MAINE, USA — Like so many parents, Corri Gardner has been juggling her full-time job, Zoom meetings, and the occasional screaming toddler for months during the COVID-19 pandemic.
"It's been a whirlwind," she said. "Your new productive hours are from like 1-3 because everyone knows its nap time. It's like the busiest block in your day now because everyone is like, 'Go! Go! Go! it's nap time.'"
Gardner and her husband Nate are both raising their two-year-old son while working from home. Like many parents in the state, they are struggling to find child care again.
"We don't have child care anymore. Our day care actually opened up this week with very limited capacity. It was first come first serve," Gardner said.
80 percent of child care facilities in the state are now open, according to Maine's Office of Child and family services.
A spokesperson said no outbreaks, meaning three or more positive cases, have been reported at any child care facility statewide.
But a recent survey by the Maine Association for the Education of Young Children found most providers are only at about 60 percent capacity.
"We're all small businesses. We're struggling," Terri Crocker, owner of Creative Play Child Care in Bath told NEWS CENTER Maine.
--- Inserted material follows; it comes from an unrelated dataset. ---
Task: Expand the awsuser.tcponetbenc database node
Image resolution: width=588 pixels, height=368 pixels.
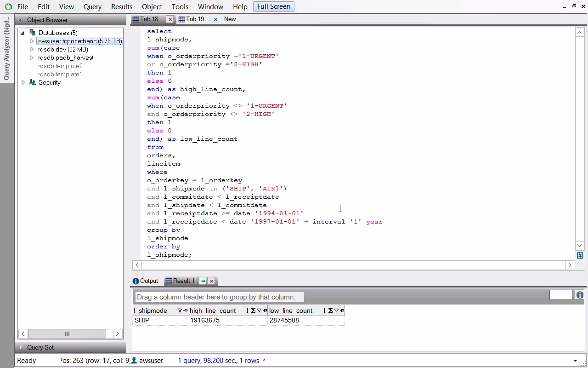Action: (32, 41)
Crocker is currently at about 40 percent capacity. She said while many facilities are unable to be at full capacity due to things like staffing shortages and space restrictions, many of her families are not ready to send their kids back.
Fewer kids mean less money coming in.
"I didn't do PPP. I didn't do loans," she said. "My assistant director, I can't afford to bring her back. I have 14 kids. I can't pay her salary."
On top of that, Crocker and others have additional expenses for products required to routinely sanitize surfaces and perform temperature checks.
"It's very different than public schools. This is not a tax-funded system," Tara Williams, the Executive Director of Maine AEYC said. "So if families are unable to pay, choosing not to go, losing jobs themselves, it decimates that child care system."
The Maine AEYC survey of also found Maine Child Care providers have already lost more than $14 million, even with state and federal aide. Williams said she expects the system to lose millions more in the coming months.
"I feel for them. I'm frustrated by the situation that everybody's in and how many people are struggling," she said. "I think it's going to be really challenging in the coming months, even the coming year in Maine, to figure out what are the best solutions to have families back at work and children in child care."
For parents like Garnder, they are taking it day by day. She said she is fortunate to be able to keep working.
"Overall we're certainly working through it like we all are," she said. "But it's different and every day is a new challenge."